I study English literature and read too much. Concise reviews of the ridiculous miscellany of my reading choices. Sometimes also things I watch and listen to. But mostly read.
Tuesday, 31 May 2016
The Infinities by John Banville
When will John Banville stop wishing he were Nabokov and just let himself be his own writer? Probably never. Ever since I read his best-known Man Booker winner The Sea, I have been reading other Banville novels in the (apparently) vain hope that I will find something to equal it. But even though I've been disappointed in my goal, his superb command of language just keeps dragging me back. I am completely seduced by his vocabulary, the richness of his language, the precision of it, and the strange atmosphere of his writing. In this novel, a family in a subtly alternate universe (think Nabokov's Ada or Ardour) are brought together by the imminent death of the father, and some Greek gods come along for the party. This is probably the best Banville novel after The Sea that I have read, but the alternate universe really threw me off (I feel like it's completely unnecessary), although I quite liked the gods, and how the lines between them and the humans blur and shift and sometimes vanish altogether. It's also full of literary allusions that went right over my head, unfortunately.
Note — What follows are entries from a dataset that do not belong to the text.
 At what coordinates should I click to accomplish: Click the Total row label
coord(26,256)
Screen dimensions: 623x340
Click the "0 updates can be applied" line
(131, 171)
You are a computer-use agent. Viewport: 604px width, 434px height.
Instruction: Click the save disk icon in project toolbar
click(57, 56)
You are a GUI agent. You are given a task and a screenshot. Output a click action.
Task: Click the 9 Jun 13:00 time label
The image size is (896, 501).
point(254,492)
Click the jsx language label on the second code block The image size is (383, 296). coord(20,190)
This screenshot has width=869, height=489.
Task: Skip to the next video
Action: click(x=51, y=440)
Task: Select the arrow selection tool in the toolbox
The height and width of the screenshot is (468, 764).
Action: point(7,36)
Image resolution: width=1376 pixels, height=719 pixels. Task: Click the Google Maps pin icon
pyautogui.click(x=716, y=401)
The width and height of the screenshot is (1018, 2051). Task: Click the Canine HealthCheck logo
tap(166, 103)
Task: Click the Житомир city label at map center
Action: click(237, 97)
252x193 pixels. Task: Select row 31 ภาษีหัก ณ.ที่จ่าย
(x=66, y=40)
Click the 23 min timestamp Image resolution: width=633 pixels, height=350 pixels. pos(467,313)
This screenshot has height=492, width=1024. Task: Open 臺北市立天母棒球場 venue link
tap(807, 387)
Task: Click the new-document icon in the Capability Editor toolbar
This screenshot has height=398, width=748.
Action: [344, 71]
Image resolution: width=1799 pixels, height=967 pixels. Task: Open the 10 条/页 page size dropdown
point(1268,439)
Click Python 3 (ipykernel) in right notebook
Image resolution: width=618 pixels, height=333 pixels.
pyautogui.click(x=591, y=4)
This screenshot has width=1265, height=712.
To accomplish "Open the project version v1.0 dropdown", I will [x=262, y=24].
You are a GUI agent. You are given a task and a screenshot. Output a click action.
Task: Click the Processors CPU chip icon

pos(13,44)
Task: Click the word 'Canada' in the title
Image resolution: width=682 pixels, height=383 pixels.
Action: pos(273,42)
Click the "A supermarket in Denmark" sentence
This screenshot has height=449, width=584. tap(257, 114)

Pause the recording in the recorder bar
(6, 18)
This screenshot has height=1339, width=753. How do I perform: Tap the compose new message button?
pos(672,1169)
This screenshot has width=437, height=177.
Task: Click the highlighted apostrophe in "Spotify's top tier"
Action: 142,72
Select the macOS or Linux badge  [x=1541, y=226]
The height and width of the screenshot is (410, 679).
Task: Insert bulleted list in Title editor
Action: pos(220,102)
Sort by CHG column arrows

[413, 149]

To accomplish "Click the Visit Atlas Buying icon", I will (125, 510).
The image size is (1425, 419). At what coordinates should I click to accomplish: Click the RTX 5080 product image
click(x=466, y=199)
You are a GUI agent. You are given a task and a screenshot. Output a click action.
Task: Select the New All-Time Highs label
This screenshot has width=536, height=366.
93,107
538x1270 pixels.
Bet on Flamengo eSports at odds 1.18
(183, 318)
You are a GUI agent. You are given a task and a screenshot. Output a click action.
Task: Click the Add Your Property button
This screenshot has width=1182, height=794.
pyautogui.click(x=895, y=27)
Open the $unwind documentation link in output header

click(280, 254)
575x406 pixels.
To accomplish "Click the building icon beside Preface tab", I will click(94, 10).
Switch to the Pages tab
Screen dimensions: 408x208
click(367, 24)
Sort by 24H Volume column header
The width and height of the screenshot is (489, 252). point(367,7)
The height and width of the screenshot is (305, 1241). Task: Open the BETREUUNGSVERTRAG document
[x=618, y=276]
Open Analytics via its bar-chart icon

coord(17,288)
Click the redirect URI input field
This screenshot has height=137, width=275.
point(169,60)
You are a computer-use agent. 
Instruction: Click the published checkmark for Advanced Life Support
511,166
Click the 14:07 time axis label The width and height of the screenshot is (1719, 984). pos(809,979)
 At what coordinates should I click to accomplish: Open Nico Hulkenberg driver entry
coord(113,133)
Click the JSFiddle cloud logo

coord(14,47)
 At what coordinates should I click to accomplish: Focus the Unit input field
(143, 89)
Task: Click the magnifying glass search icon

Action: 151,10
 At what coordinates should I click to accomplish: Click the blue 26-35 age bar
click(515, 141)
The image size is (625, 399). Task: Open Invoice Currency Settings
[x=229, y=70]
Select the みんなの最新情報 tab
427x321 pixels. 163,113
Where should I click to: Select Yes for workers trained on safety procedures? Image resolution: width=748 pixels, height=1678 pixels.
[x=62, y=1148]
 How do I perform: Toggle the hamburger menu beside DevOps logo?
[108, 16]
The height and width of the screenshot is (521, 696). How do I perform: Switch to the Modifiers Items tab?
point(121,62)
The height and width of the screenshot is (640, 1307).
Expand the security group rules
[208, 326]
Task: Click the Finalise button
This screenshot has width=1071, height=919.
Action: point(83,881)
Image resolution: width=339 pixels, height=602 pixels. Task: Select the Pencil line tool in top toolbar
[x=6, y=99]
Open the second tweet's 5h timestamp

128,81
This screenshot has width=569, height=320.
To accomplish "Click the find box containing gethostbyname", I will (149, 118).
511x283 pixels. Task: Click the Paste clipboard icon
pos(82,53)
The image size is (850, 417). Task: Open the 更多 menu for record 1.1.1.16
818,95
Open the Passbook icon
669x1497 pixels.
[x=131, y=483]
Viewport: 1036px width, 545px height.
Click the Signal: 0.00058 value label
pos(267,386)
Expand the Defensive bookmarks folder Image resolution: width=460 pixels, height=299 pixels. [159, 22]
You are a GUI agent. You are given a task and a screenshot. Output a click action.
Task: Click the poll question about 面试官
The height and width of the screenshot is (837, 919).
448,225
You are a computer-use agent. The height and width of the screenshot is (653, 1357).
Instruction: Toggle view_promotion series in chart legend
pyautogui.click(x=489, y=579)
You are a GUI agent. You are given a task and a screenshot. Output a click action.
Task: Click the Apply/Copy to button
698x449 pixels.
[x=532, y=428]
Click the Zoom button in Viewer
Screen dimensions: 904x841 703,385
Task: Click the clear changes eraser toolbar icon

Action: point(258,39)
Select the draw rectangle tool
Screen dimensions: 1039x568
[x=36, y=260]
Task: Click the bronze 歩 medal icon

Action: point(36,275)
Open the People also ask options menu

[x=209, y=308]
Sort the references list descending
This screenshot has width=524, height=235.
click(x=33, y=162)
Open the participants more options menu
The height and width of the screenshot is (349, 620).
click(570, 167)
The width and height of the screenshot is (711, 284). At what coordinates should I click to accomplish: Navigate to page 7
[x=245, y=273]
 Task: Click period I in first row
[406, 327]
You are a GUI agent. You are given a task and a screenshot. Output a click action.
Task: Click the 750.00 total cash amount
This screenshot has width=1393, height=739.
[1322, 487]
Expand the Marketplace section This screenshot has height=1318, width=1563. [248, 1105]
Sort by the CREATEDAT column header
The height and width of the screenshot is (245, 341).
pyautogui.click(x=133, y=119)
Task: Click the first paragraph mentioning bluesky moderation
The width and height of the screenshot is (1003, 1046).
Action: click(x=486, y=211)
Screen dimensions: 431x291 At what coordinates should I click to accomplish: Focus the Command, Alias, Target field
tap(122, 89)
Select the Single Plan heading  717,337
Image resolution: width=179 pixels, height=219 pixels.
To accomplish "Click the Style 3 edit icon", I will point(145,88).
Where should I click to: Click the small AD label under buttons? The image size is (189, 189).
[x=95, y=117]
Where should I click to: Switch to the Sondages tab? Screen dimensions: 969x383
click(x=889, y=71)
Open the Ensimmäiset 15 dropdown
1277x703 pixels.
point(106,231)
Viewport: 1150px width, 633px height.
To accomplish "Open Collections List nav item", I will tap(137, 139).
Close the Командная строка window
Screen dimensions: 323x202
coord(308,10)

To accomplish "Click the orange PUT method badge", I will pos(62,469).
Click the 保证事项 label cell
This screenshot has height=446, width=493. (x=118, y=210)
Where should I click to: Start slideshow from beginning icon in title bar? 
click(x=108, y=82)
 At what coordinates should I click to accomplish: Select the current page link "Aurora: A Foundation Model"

But mostly I just reveled in the superb writing, the way he constructs his sentences is like a symphony. His language is so perfect at capturing every emotion from the tiniest to the hugest, how he does it I have no idea. The combination to incredibly lifelike precision and the most heartstopping poetry leaves me completely dazzled. I can basically just read his writing for hours on end and completely ignore the plot. So sometimes I don't really care that I'm left dissatisfied by the action.